Nimmo proceeded to enjoy a breakout summer, elbowing his way into the landscape of the game's best outfield prospects. So although the Mets reassigned him to Minor League camp in their first round of big league cuts, Nimmo is confident he will be back before long.
"I need to be more consistent with hitting," said Nimmo, who appeared in only two Grapefruit League games due to a left thumb injury. "Obviously a little more power would be nice. But these are things that come with experience, and they're things that just come with playing this game and getting older. My big, big goal is to stay healthy. And that's really hard to control, but I'm going to try and do everything I can to control that, so that I can play every day, be out there and just get the at-bats. Because doing that, I'm going to learn the things that I need to learn."
Translating his new physique into results, Nimmo is, in that sense, vindicating the Mets. "Some of it may just happen with maturation and age," vice president of amateur scouting and player development Paul DePodesta said. "But a lot of it comes from a young man taking ownership of his career in a profession. That's hard for a 19- or 20-year-old to do. But someone with Brandon's makeup, he's taken advantage of the resources available to him, and he's doing everything he can to be as good as he can possibly be. (Anthony DiComo - MLB.om - March 13, 2015)
August 4, 2016: Brandon's adventure began at approximately 3:40 p.m. ET on August 3, when he left New York City for Las Vegas. Optioned back to the Mets' Triple-A affiliate to receive steadier playing time, Nimmo was at peace with his demotion.
He landed around 7:00 p.m. PT, grabbed his bags and hopped in an Uber, which whisked him off to his apartment. Arriving there 15 minutes later, Nimmo received the first of several frantic calls. Yoenis Cespedes was heading to the disabled list. Please report back to New York immediately.
So Nimmo turned around, reversed his route to the airport, grabbed a quick meal past security and boarded a 10:00 p.m. PT red-eye flight back to New York. All told, he was in Las Vegas for about three hours, most of those spent at the airport. And when Nimmo arrived in New York, of course, there was traffic.

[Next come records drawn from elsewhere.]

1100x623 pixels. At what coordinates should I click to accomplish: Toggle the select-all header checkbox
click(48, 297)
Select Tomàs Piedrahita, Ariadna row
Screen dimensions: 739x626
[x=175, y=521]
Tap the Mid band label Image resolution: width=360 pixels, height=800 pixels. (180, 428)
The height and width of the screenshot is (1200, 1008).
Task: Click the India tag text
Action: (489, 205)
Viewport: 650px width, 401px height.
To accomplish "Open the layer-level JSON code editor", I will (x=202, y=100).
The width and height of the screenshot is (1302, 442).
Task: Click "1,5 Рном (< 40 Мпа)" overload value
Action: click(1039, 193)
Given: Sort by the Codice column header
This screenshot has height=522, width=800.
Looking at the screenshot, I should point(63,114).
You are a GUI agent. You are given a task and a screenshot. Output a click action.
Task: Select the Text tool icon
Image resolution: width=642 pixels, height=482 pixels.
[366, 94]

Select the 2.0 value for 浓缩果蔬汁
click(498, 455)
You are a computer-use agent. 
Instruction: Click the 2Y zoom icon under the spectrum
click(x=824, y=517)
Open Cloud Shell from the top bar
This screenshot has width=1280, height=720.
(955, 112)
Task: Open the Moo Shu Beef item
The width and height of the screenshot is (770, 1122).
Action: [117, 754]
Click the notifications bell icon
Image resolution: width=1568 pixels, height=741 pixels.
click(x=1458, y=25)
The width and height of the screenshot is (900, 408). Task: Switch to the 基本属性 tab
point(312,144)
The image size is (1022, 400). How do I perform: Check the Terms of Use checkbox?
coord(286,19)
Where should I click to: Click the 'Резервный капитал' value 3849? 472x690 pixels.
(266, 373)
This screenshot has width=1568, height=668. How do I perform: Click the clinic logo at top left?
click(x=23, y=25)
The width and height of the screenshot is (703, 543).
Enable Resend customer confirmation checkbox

"It's kind of hard to sleep on the plane when you're upright," Nimmo said. "I had the exit row, but those don't lean back. So it was tough. I think I pieced together like three hours of sleep on the plane, then got like four or five when I got back to the hotel. But I'm glad to be back. Here, you run on adrenaline pretty easily."
When Nimmo walked into Yankee Stadium at 4:00 p.m. ET, teammate Josh Edgin pointed out that he was wearing the same clothes he left in the day before. Nimmo was also without his equipment bag, which the Mets had shipped separately to Las Vegas. He planned to borrow a glove for that day's game. (DiComo - MLB.com)
Dec 23, 2016: Nimmo made his big league debut in Atlanta in June 2016, and he should again play a role in the outfield in 2017. Here's a holiday-themed Q&A with the gregarious rookie, who shares how he spends his Christmas in and around snowy Wyoming:
MLB.com: What was a typical Christmas like for you growing up? Brandon: We would always go to a town called La Junta, Colo., on Christmas Eve and spend that with my grandparents -- my dad's parents. And then for Christmas Day, we would normally come back and spend that with just my immediate family -- my brother and my sister in Cheyenne. Now we've come up with a tradition where we like to go up to Happy Jack in Wyoming. It's an old abandoned ski area. I don't do it anymore, but everybody would hop on inner tubes or sleds and take them down the ski jump. Even though I can't do that anymore, I'll go up and have fun, so now we do that on Christmas Day in the afternoon.
MLB.com: You recently became engaged. Have you been spending recent holidays with your fiancée?
Nimmo: Yeah, for the past two years, she's been coming out to Wyoming. This year, we're all going to meet in Omaha, Neb., because my brother's on call for work, so we're going to take Christmas to him. It'll be a new tradition. But the premise of it all is to get the family together. We have a really tightknit family, and we really do love and enjoy each other. I'm very, very blessed to have that, so we like to enjoy it all the time.
MLB.com What was your favorite Christmas gift growing up? Nimmo: As a family one Christmas, we got a foosball table. Santa brought it. And I was like, 'Yes! Santa brought an amazing present!' We had that downstairs. That was a lot of fun because my dad, he played foosball, too. It was another way for my dad and I to connect, and I would play with my brother and sister, too. So I would say that one really stands out because it was a big one, a big present. I came running down the stairs, and all of a sudden we had a big foosball table all wrapped up. So that was pretty cool.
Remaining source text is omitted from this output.